— REQUIRED WORK —
No pictures belong in the copy, but every line of the material below must be reproduced exactly.
____________________
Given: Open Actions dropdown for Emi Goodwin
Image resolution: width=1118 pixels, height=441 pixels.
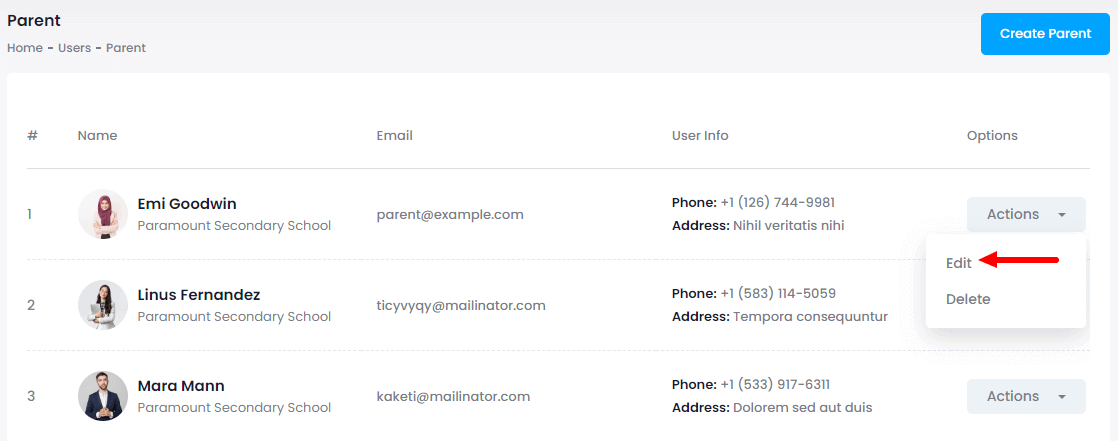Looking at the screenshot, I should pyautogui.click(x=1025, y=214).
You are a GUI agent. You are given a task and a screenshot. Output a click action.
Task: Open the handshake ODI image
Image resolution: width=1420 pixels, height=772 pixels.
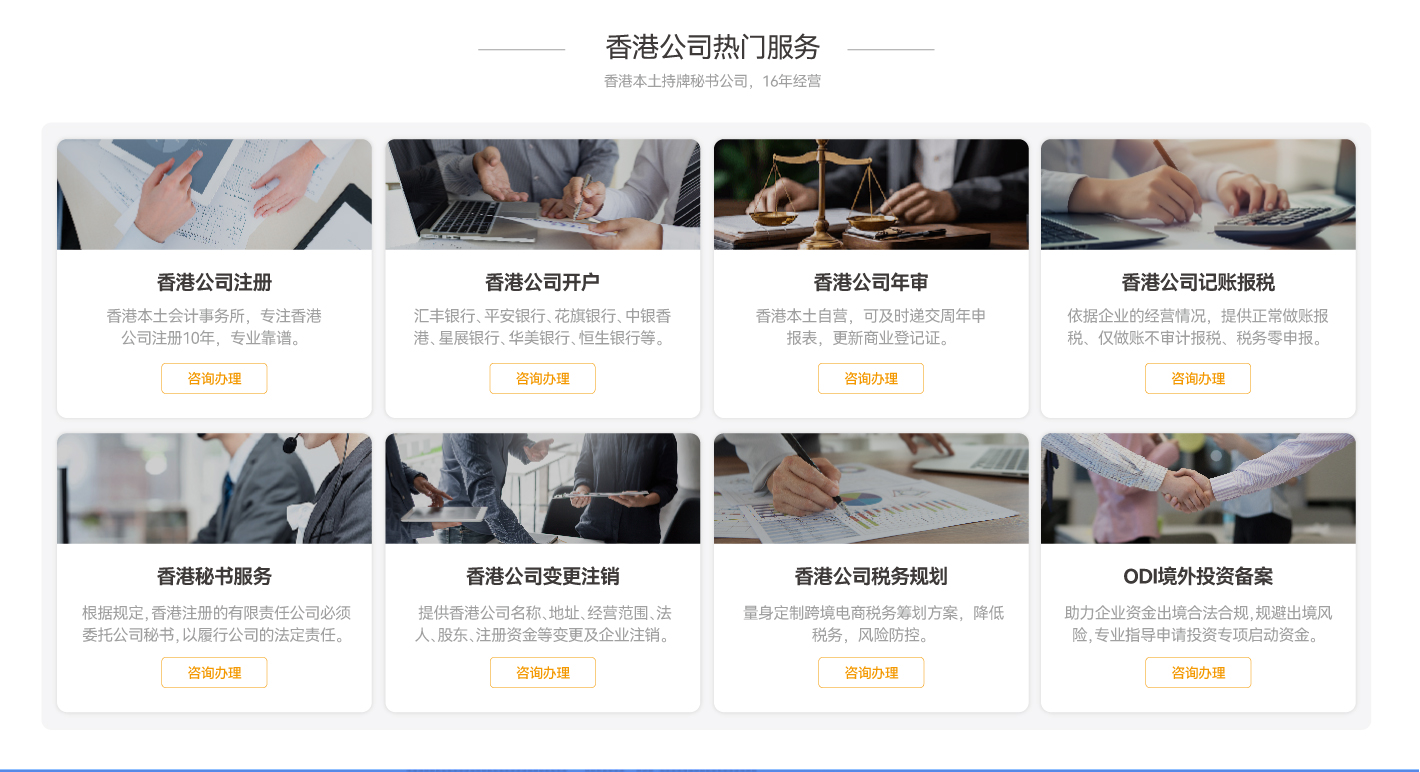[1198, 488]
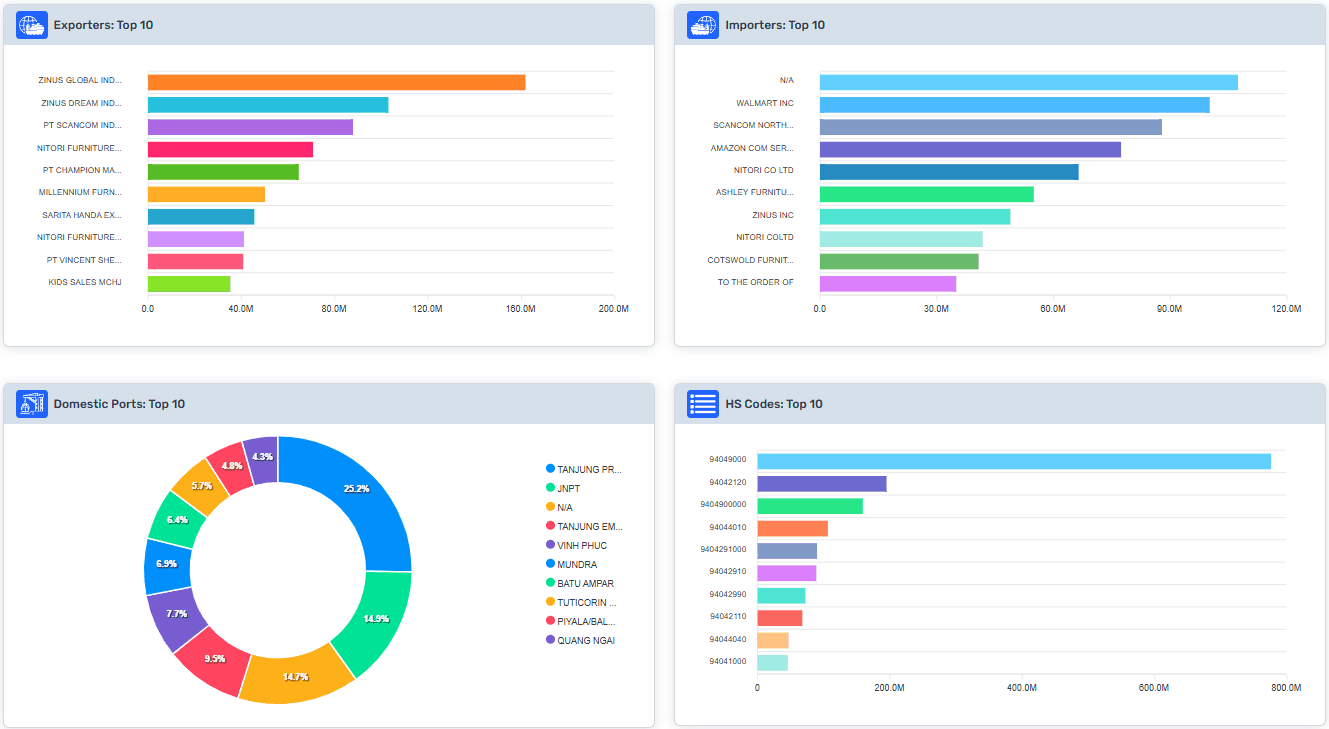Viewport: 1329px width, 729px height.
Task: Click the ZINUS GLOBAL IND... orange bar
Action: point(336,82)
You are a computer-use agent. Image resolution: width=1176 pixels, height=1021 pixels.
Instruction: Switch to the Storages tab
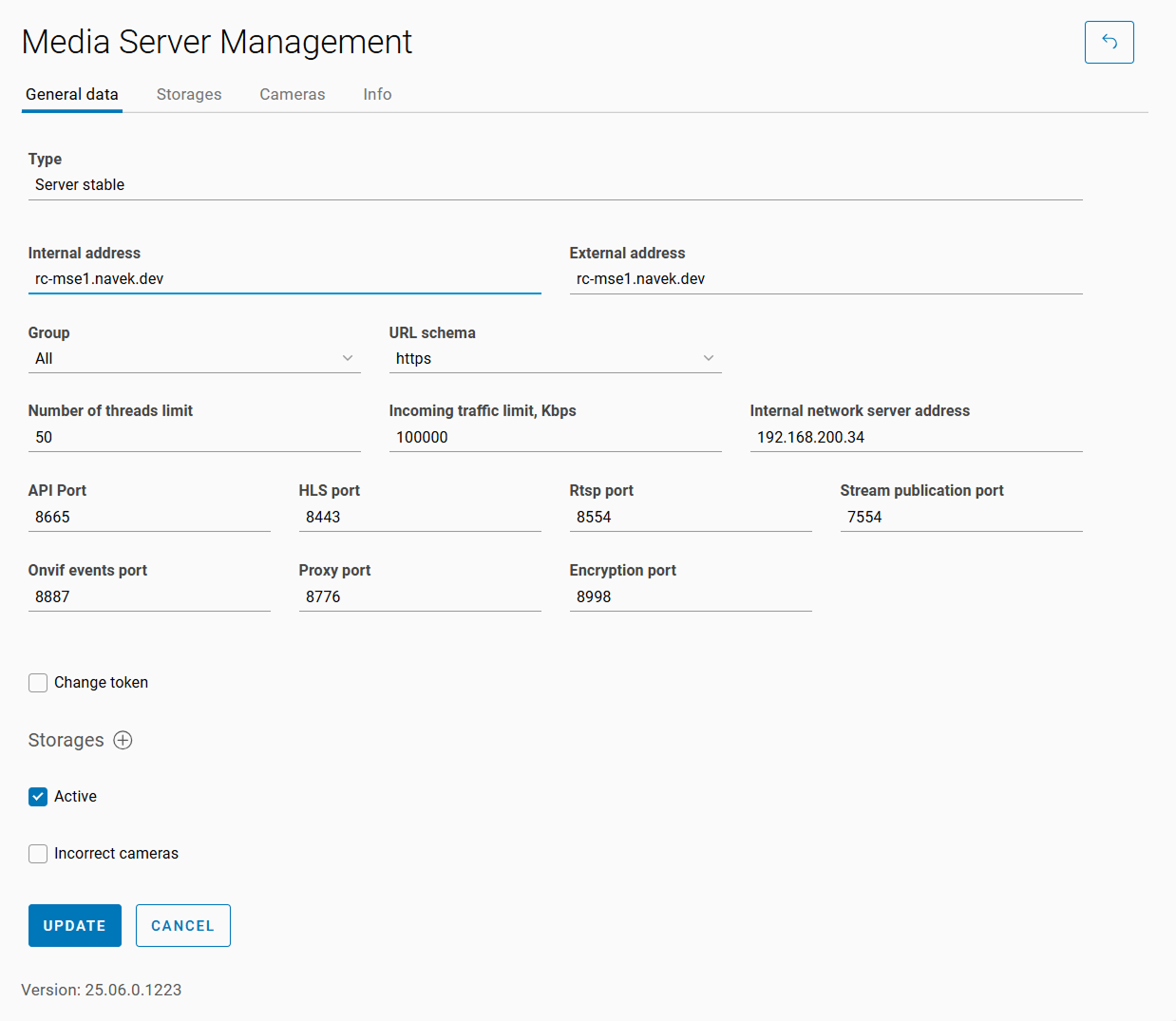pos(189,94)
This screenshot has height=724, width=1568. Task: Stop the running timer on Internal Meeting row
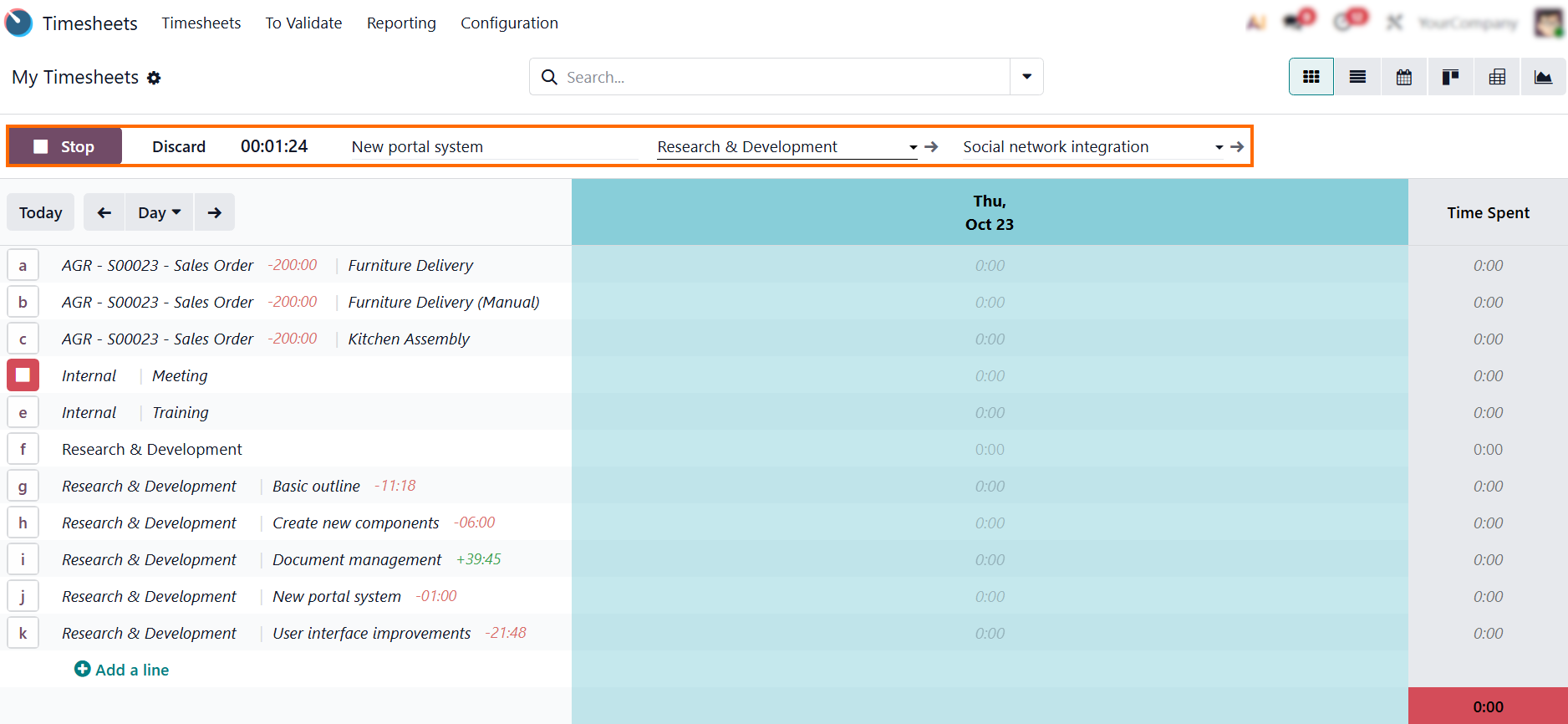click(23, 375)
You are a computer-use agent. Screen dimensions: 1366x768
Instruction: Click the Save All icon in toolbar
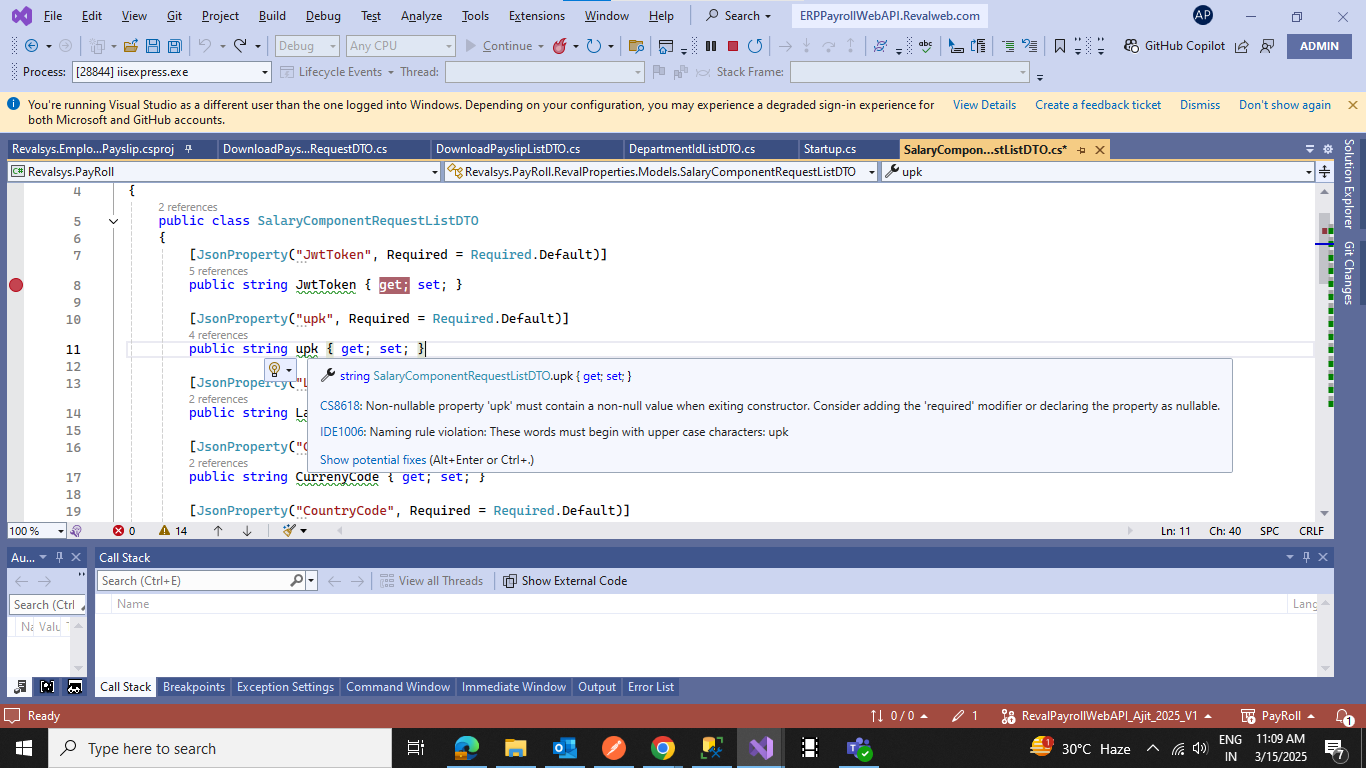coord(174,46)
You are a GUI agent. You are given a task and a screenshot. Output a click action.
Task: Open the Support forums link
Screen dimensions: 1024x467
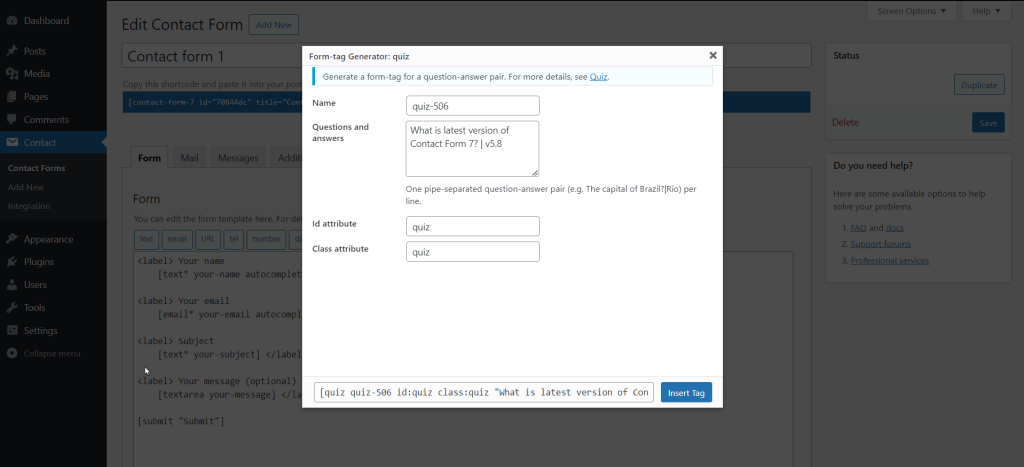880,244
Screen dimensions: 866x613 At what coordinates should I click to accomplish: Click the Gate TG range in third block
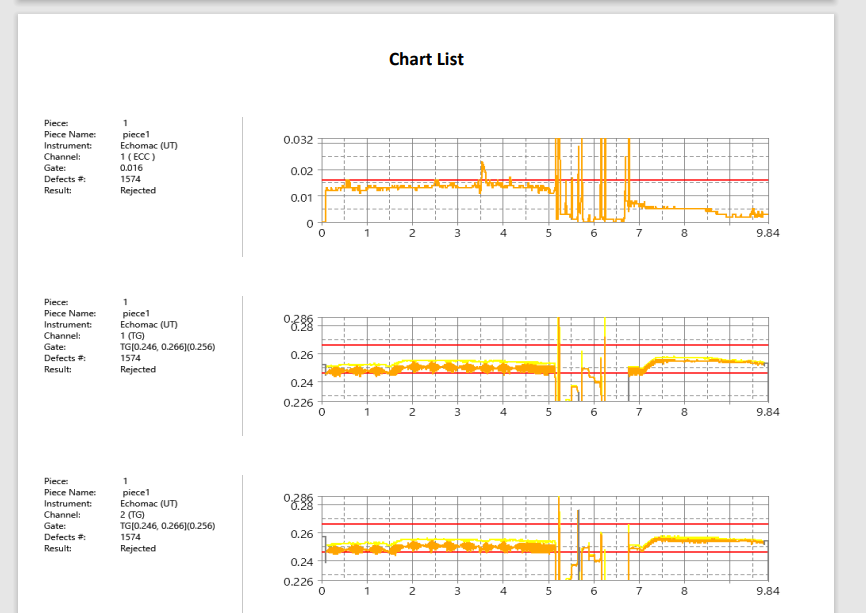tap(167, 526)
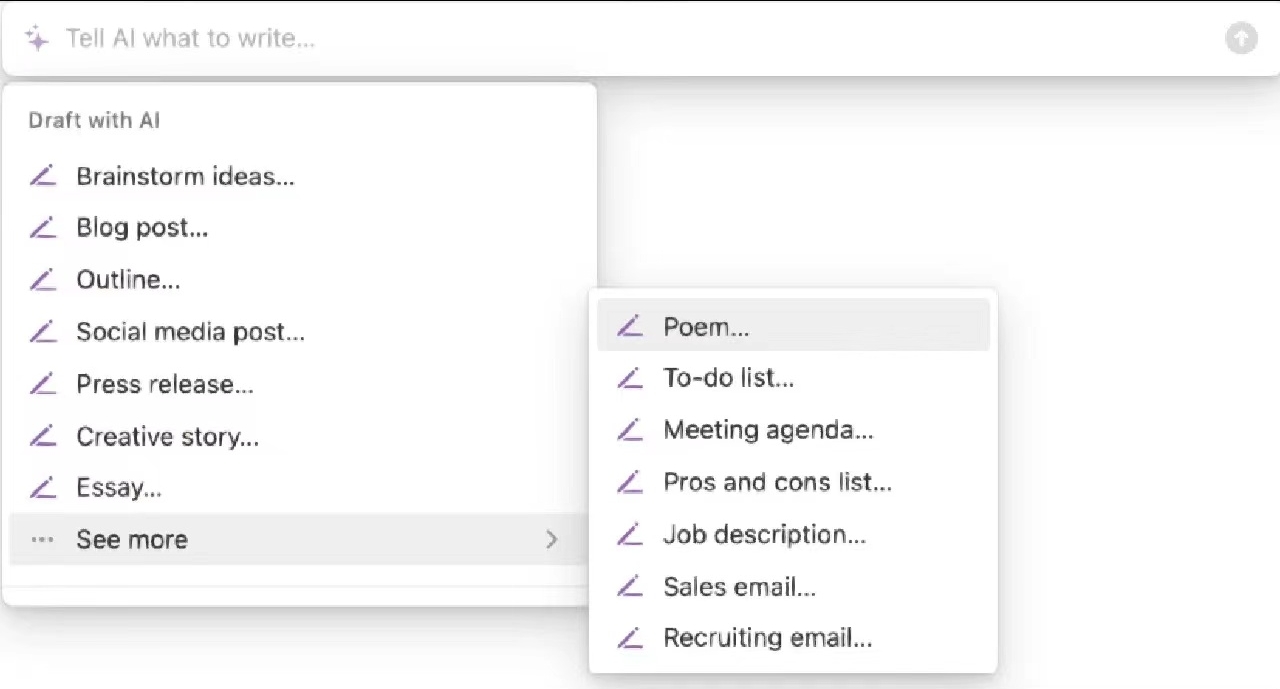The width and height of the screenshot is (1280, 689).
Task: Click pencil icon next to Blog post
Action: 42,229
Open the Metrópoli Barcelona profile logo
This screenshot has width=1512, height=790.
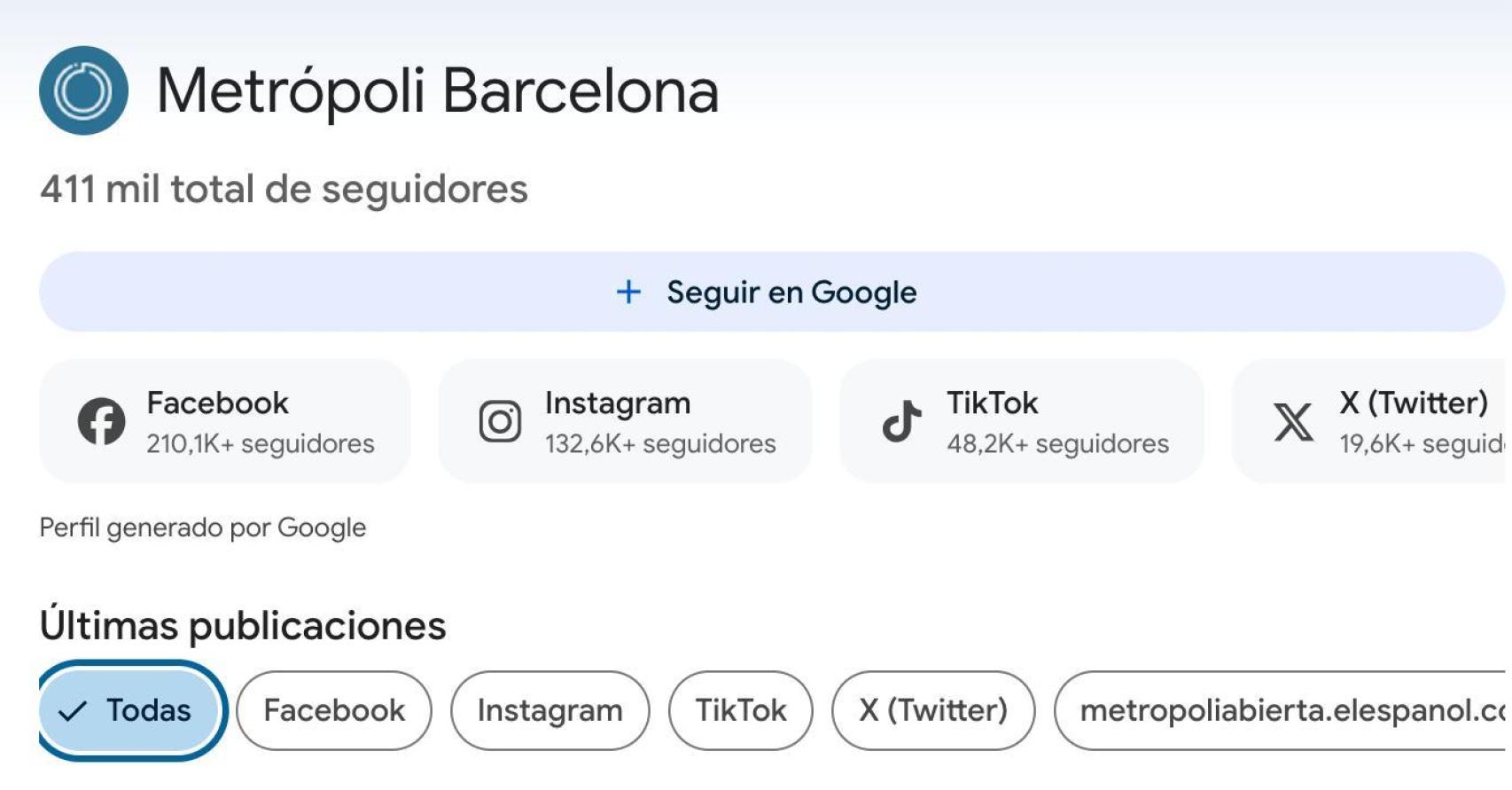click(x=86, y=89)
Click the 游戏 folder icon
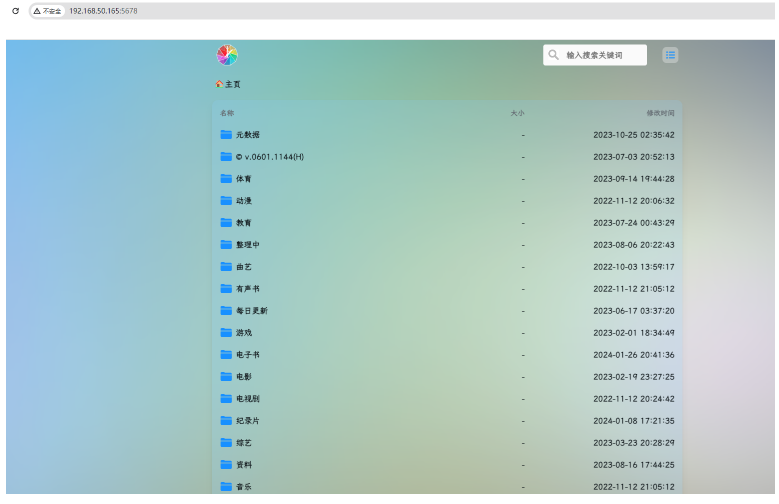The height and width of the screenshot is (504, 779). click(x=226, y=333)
____________________
— EXPECTED OUTPUT —
Given: Open Actions dropdown for Emi Goodwin
Image resolution: width=1118 pixels, height=441 pixels.
Looking at the screenshot, I should pyautogui.click(x=1025, y=214).
You are a GUI agent. You are given a task and a screenshot. Output a click action.
Task: Open the handshake ODI image
Image resolution: width=1420 pixels, height=772 pixels.
[1198, 488]
Viewport: 1329px width, 729px height.
Task: Click the ZINUS GLOBAL IND... orange bar
Action: point(336,82)
You are a computer-use agent. Image resolution: width=1176 pixels, height=1021 pixels.
Instruction: Switch to the Storages tab
pos(189,94)
This screenshot has height=724, width=1568. Task: Stop the running timer on Internal Meeting row
click(23, 375)
You are a computer-use agent. Screen dimensions: 1366x768
Instruction: Click the Save All icon in toolbar
coord(174,46)
You are a GUI agent. You are given a task and a screenshot. Output a click action.
Task: Open the Support forums link
Screen dimensions: 1024x467
880,244
Screen dimensions: 866x613 At what coordinates should I click to accomplish: Click the Gate TG range in third block
tap(167, 526)
The width and height of the screenshot is (1280, 689).
Task: Click pencil icon next to Blog post
Action: 42,229
Open the Metrópoli Barcelona profile logo
This screenshot has width=1512, height=790.
click(x=86, y=89)
Click the 游戏 folder icon
The height and width of the screenshot is (504, 779). click(x=226, y=333)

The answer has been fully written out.